Due to the fact that privately-owned vehicles all over the world are becoming more affordable, a problem often arises in large cities – vehicles cannot move freely. Scientists have been searching for a solution to this problem for a long time. Since the late 1950s, the theory of traffic flows has turned into a separate branch of applied mathematics. It is in recent decades that the relevance of such studies has grown several times.
‘In Russia, transport engineers historically take on the problem of traffic management,’ said Alexander Krylatov. ‘At the same time, they specialise more in solutions related to design changes of particular sections of the network. They do not have competencies in the field of system-related increases in traffic performance. With ever-increasing traffic flows, even if engineers manage to achieve local improvements, after a while the flows rearrange and the same traffic jams appear in other places.’
With ever-increasing traffic flows, even if engineers manage to achieve local improvements, after a while the flows rearrange and the same traffic jams appear in other places.
Alexander Krylatov, Professor at the Department of Mathematical Modelling of Energy Systems at St Petersburg University, Doctor of Physics and Mathematics
Alexander Krylatov together with Victor Zakharov, Professor at the Department of Mathematical Modelling of Energy Systems at St Petersburg University and Doctor of Physics and Mathematics, have written a monograph. It presents new mathematical approaches to traffic optimisation, as well as possible ways to implement them. The mathematicians’ monograph was published by Springer, an international publishing house.
The principles that the scientists recommend using as guidelines were formulated in 1952 by John Glen Wardrop, an English mathematician and transport analyst. The first of them – the principle of equilibrium – is a mathematical construct that makes it possible to simulate systems, in particular traffic, assuming that each driver pursues only their personal goals. That is why the models created with its help are based on the fact that behind any changes in traffic flows there should be the selfish behaviour of car owners.
The second principle – the Wardrop system optimal – states that there is the possibility of directive management of all vehicles. However, the authors of the monograph give specific importance to the first principle. They believe that the drivers’ behaviour can be influenced indirectly – through a change in road infrastructure. Mathematical models make it possible to predict how this will change traffic on each local section of the network.
The authors note that the drivers’ navigation systems have a great influence on traffic flow management. In their opinion, the most effective situation will emerge if all drivers use the same system and receive information on suitable routes from a single centre. Otherwise, if one of the major navigators announces without warning that it will redirect its users so that the traffic situation in the city improves and the other navigators do not support it, the changes will still remain at the local level – the system will readjust and the problem will not be solved.
Traffic optimisation is also possible using roadway widening or narrowing, which is especially important in cities with an already existing network. In such cases, it is often impossible to extend the road from one intersection to another one. Moreover, the construction of road junctions is not always efficient.

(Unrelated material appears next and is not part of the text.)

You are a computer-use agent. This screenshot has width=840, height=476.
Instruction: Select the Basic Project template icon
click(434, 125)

Where the road is difficult to physically widen, it is efficient to use other methods such as a ban on parking throughout the route. Additionally, science can help create dedicated lanes for electric transport if the city administration wants to motivate drivers to switch to green cars. It is possible to create separate special routes for them and it will be much easier to get around using them.

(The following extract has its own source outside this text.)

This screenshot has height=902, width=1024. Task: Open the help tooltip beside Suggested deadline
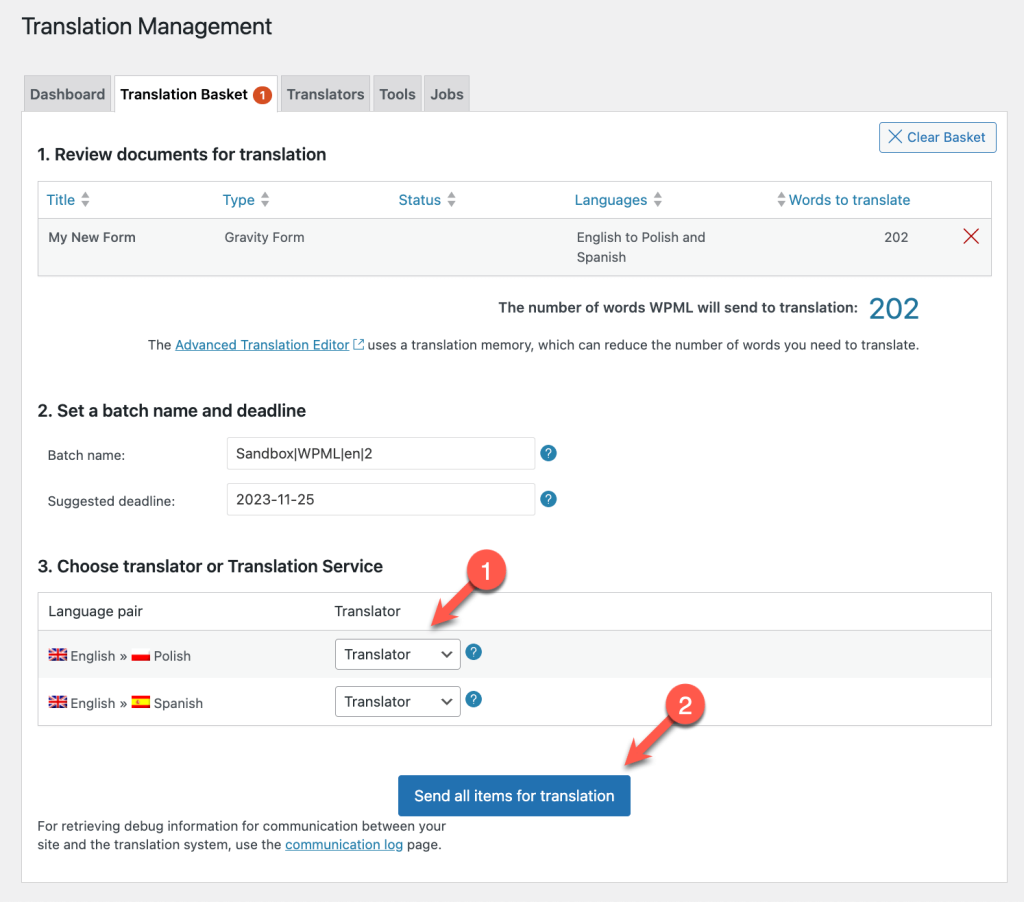tap(548, 499)
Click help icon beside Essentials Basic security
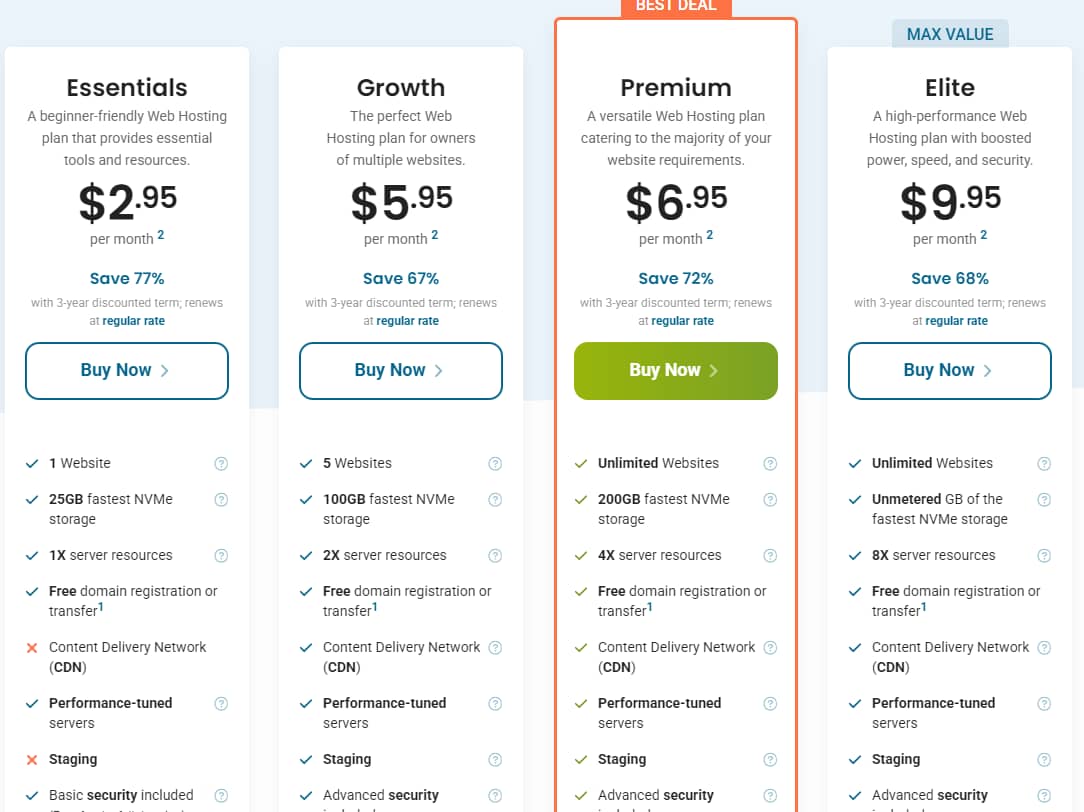The image size is (1084, 812). [x=221, y=796]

‘Every year, a considerable budget is allocated for improving roads. The mathematical theory of traffic assignment suggests a set of solutions for the efficient management of these funds,’ the scientist said. ‘The mathematical approach in this case is superior to the engineering and economic one. It makes it possible to analyse the entire transport network, with respect to the complex laws of the mutual influence of its individual elements on each other. We have done a lot of work in the field of simulating traffic flows and networks. Now we want to pass on to the stage of putting our ideas into practice.’

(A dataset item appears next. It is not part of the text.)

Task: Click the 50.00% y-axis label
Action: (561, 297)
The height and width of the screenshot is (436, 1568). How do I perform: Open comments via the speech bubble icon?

One of the ways to use mathematical models can be the development of digital twins of transport systems based on these models. These simulations, implemented in the form of software applications, will become an extremely useful thought tool in the hands of transport engineers.
‘By building digital twins of the transport system and using them to optimise flows, it will be possible to achieve a balance between the demand for using the system and the infrastructure capabilities. It is unlikely that this can be done without economic digitalisation,’ added Victor Zakharov.